━━━━━ 文档正文

当前的冲突表明,中美之间原有的共赢模式出现了问题。中美贸易原本不是你得我失的较量,而是共赢的过程。但同样是共赢,收益分配比 例已经无法同时满足合作双方的期望。这一现象是中美关系发展到新阶段的产物。中美两国需要解决的是共赢的利益分配问题,而不是放弃共赢。中美之间要找到共赢的新途径、新领域,甚至要创造共赢的新疆域。

 

中美在寻找和创造战略共识时必须明确,考虑到国际形势面临复杂尖锐的非传统安全挑战,中美面临的共同威胁仍然大于彼此之间造成的威胁。历史上的中美关系,战略稳定依靠的是战略共识。现在,中美需要寻求新的战略共识,这一共识必须建立在对中美各自稳定有重大影响的基础上,而不是小的技术性的共识或者说某个领域的共识上。中美如何确认共同威胁,这可能是未来的新课题。当然,也需要做好准备,应对在缺少共同威胁的情况下稳定中美关系的挑战。

 

第四,以整体战略化解美国的限制性竞争。中国具有整体高效的体制优势,国家能够支配的战略资源丰富,要强化对于国家重大战略资源的整体统筹和调动,将战略资源更快、更高效地转化为解决问题的能力。

 

对于中国而言,在美元体系下的崛起可能面临受制局面;我们要积极防范未来可能到来的金融战,加速推进人民币国际化的进程;同时,利用对外合作整体布局,在更加广阔的空间发挥影响。

 

未来一段时间,美国的对华战略决定着美国的未来,未来的中美关系也在很大程度上影响着中华民族伟大复兴的实现。转型过渡期的趋势性紧张正在变成现实的较量。中美竞争越来越具有立体感。中美之间的5G之战已经白热化。这个时候,中国尤其需要保持战略冷静和定力,从战略高度全盘布局、精确施策,理性从容应对,迎接即将到来的更大挑战。

━━━━━━━━━━
━━━━━ 存储数据

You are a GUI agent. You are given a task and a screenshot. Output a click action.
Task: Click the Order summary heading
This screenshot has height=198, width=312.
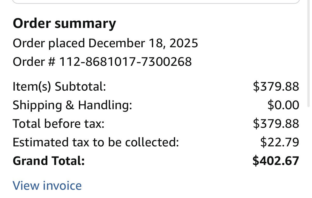(x=64, y=24)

━━━━━━━━━━

• 任务说明
根据文档正文,中美之间哪一场较量已经白热化? 以上各行是独立的材料,与文档正文分开。

• 练习结果
中美之间的5G之战。